What's a fellow to do when his wife doesn't love him but drink and play cards? Will you tell me that?"
She stood beside him a moment, and put her hand on his shoulder.
"I shall be thirty in three weeks' time," she said. "Perhaps as I grow older, Harry, I shall grow wiser."
"I don't want you any wiser," he said sullenly, "I want you as you are."
She did not answer, and playing with her sleeve he said to her,
"Do you remember, before you came to Navron, you said some nonsense or other about feeling like that bird in your father's aviary?
I couldn't make head or tale of it, and I still can't. It sounded such gibberish, you know.
I wish I knew what you were driving at."
"Don't think about it," she said, patting his cheek, "because the linnet found its way to the sky.

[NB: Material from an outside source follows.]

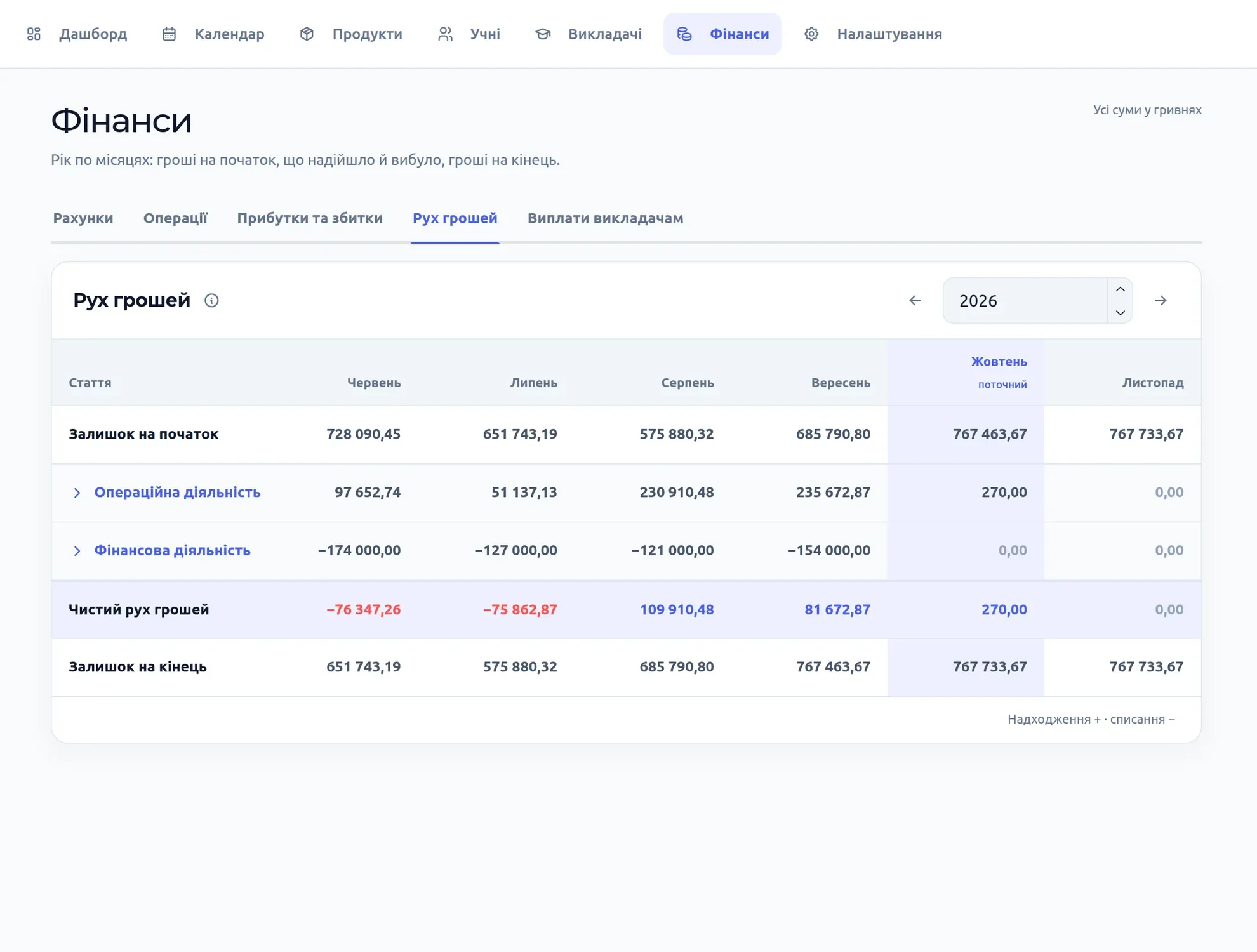Open the Виплати викладачам tab
Image resolution: width=1257 pixels, height=952 pixels.
[606, 218]
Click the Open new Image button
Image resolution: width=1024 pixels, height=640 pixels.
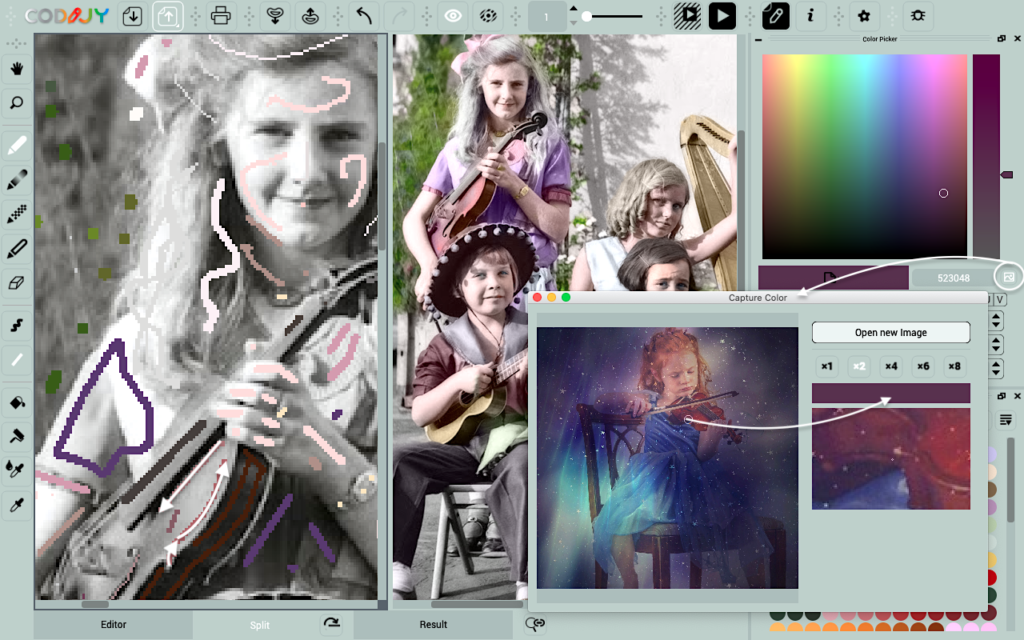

And now, Harry, are you going to do what I asked you?"
"Yes, I suppose so," he said, "but I warn you, I don't like it, and I shall put up at Okehampton and wait for you.
You won't delay your journey for any reason, will you?"
"No," she said. "No, I won't delay."
And he went downstairs to make the necessary arrangements for departure, while she summoned Prue and told her of the sudden change of plans.
At once all was bustle and confusion, the strapping up of bedding and boxes, the packing of food and clothing for the journey, while the children ran about like puppies, delighted in all movement, any sort of change for the variety it gave, and
"They don't mind leaving Navron," thought Dona; "in a month's time they will be playing in Hampshire fields, and Cornwall will be forgotten. Children forget places so easily, and faces even faster."
They had cold meat at one o'clock, the children eating with herself and Harry for a treat.
Henrietta danced about the table like a fairy, white with excitement because he was to ride beside their carriage.
James sat on Dona's lap, endeavouring to put his feet up on the table, and when Dona permitted him, he looked about him with an air of triumph, and she kissed his fat cheek and held him to her.
Harry caught something of his children's excitement, and he began to tell them about Hampshire, and how they would go there in all probability, for the rest of the summer.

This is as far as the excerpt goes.